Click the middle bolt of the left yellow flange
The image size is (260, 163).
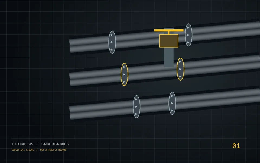(124, 74)
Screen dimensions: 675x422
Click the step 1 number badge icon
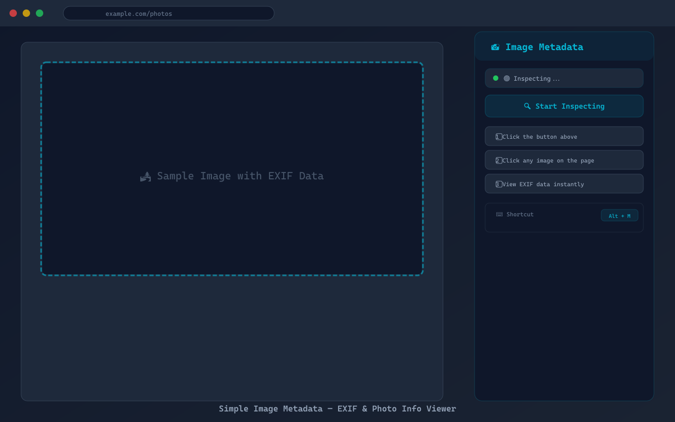[x=499, y=136]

§ **PROBLEM DESCRIPTION**: Exclude every picture, then return precisely the lines that run from the line containing "Screen dimensions: 675x422" through the end of the entries above.

§ **ANSWER SPACE**:
Screen dimensions: 675x422
Click the step 1 number badge icon
[x=499, y=136]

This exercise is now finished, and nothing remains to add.